The Keane report on mortgage debt is to be published tomorrow and debated by the Dáil next week, Taoiseach Enda Kenny said today.
The review group, headed by KPMG accountant Declan Keane is examining measures to help distressed mortgage-holders. Its report is not expected to recommend widespread debt forgiveness.
“The report furnished to the Government is not the repository of all wisdom,” he added.
Mr Kenny said there were fundamental principles which needed to be referred to. The first was the necessity to maintain people in their own homes and the second was to distinguish between those who could pay and those who would not.
Speaking in the Dáil this afternoon, Mr Kenny said he appreciated the anxiety and concern of people who were afflicted by mortgage distress.
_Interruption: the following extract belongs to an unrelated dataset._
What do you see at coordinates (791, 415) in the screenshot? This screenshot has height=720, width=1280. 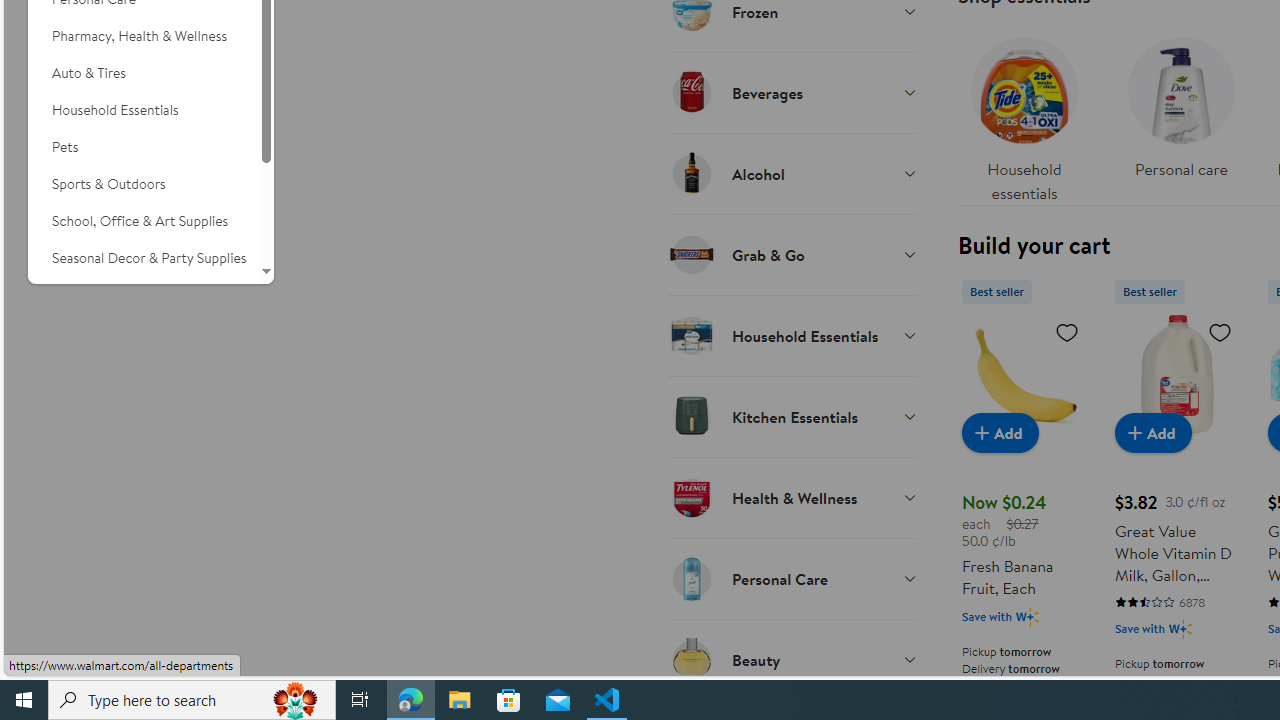 I see `'Kitchen Essentials'` at bounding box center [791, 415].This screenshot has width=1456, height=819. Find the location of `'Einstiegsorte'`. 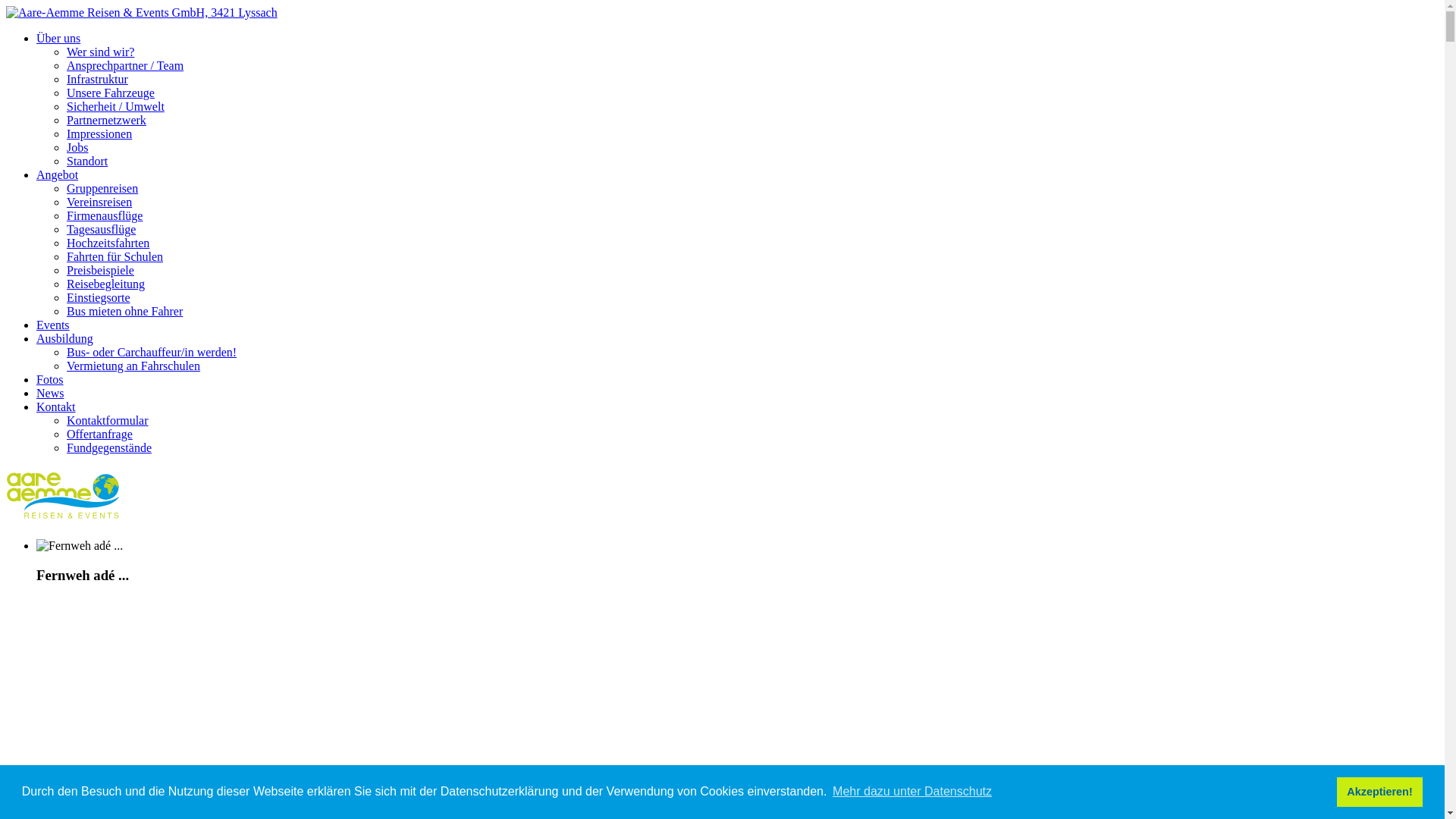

However, he said there will be no "blanket" write-off of mortgage debt.
He said Government wanted alternatives to having people losing their homes.
“That is a fundamental principle which we want to hold on to,’’ he added.
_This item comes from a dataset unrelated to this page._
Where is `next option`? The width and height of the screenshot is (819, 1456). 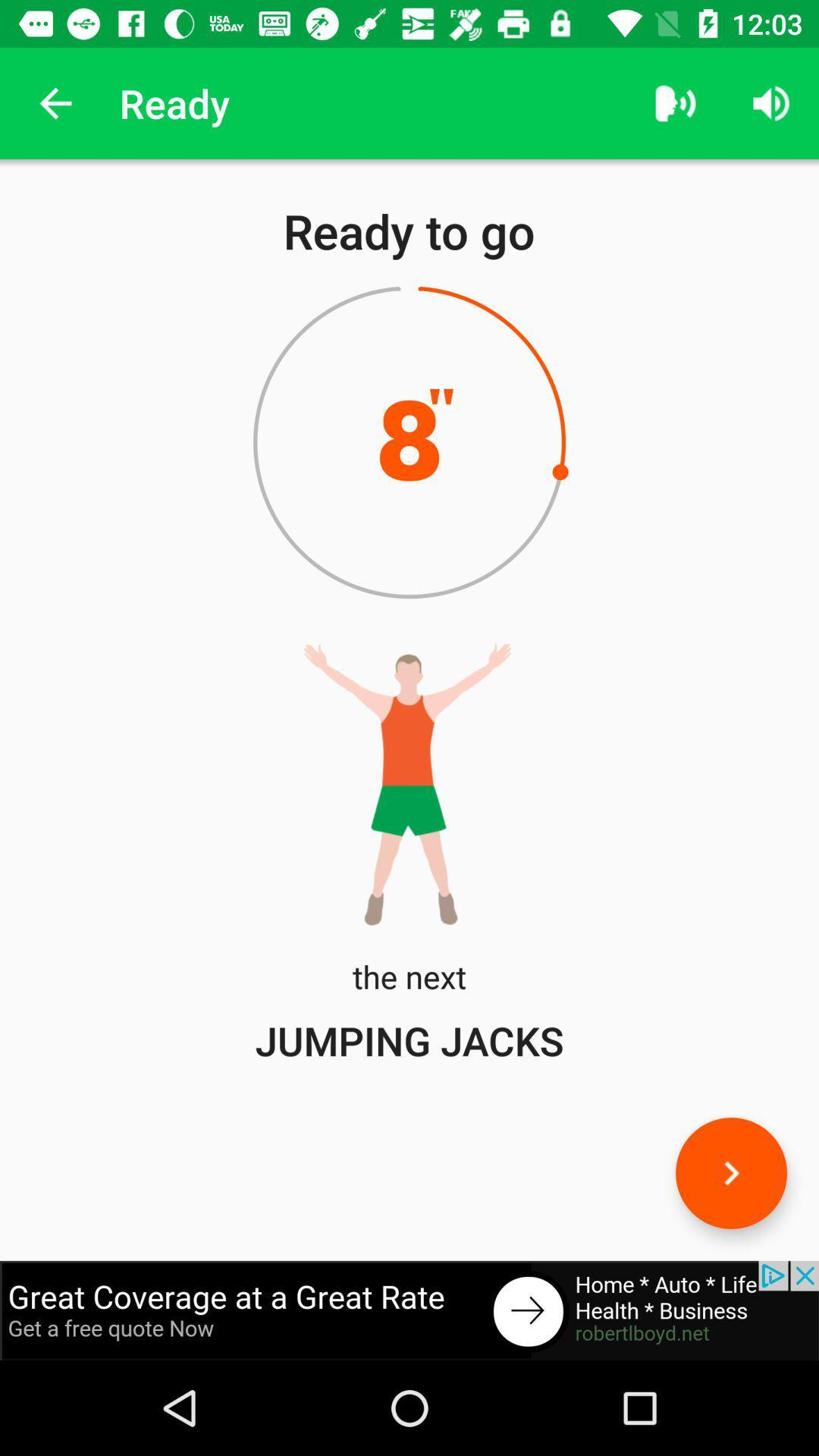 next option is located at coordinates (730, 1172).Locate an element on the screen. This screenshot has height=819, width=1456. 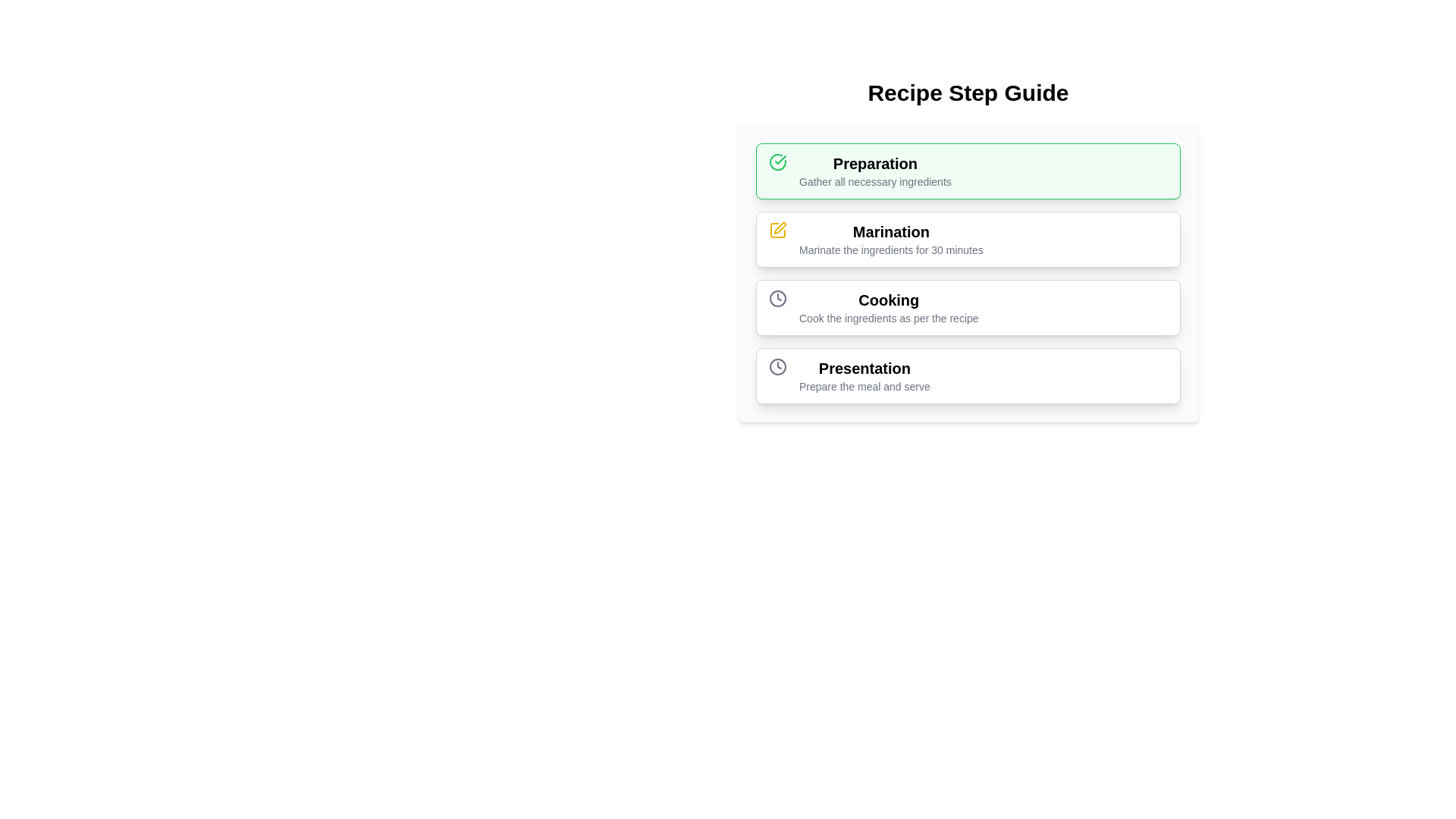
the circular green icon with a checkmark located to the left of the 'Preparation' text in the Recipe Step Guide is located at coordinates (778, 162).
“We must distinguish between those who cannot pay and those who will not pay.’’
The Taoiseach was replying to Socialist Party TD Joe Higgins, who said very extensive leaks of the report would be greeted with bitter disappointment by the 95,000 home owners who had mortgage difficulties.
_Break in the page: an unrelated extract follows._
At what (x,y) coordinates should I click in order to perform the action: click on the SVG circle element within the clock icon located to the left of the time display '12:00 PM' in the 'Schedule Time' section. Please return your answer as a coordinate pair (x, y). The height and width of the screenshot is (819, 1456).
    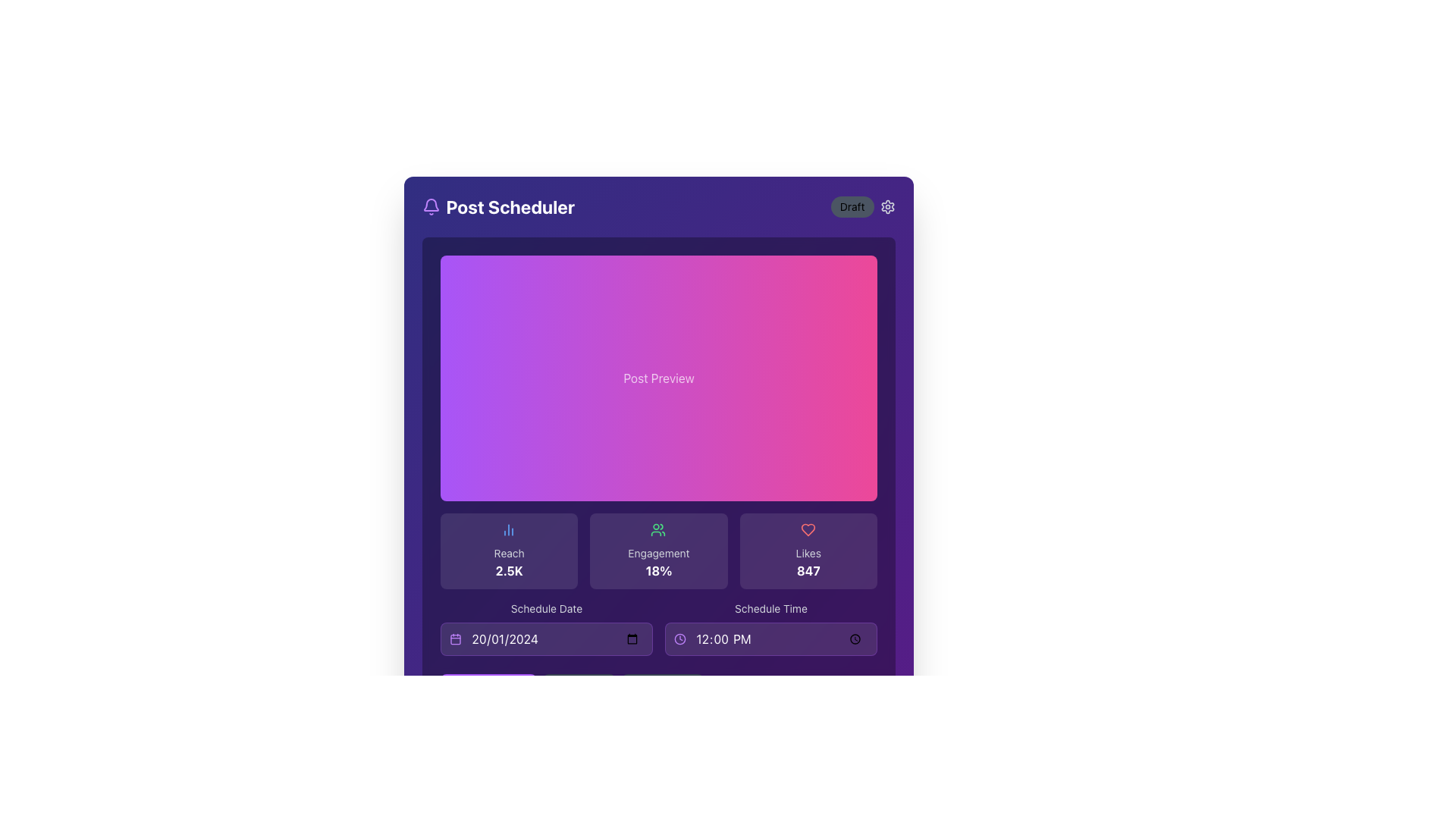
    Looking at the image, I should click on (679, 639).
“While there may be a few speculators among these, the vast majority are victims of the greed of developers and Irish bankers facilitated by European bankers and speculators,” Mr Higgins added.
Tánaiste Eamon Gilmore last month also ruled out a blanket write-off. “The suggestion that there be a blanket write-off of mortgage debt is not realistic and is only giving people who are in genuine mortgage difficulty false expectations, which is not doing them any good,” said Mr Gilmore.
Figures released last month showed the level of arrears rose to a new peak of almost 9 per cent in July based on a sample of €55 million of Irish residential mortgages.
Credit rating agency Moody’s said arrears of 90 days or more in a pool of mortgages, which accounts for almost half of the State’s mortgages, rose to 8.78 per cent in July from 7.62 per cent in April.
This is a further sharp deterioration since the Central Bank said last month that arrears had risen to 7.2 per cent in June.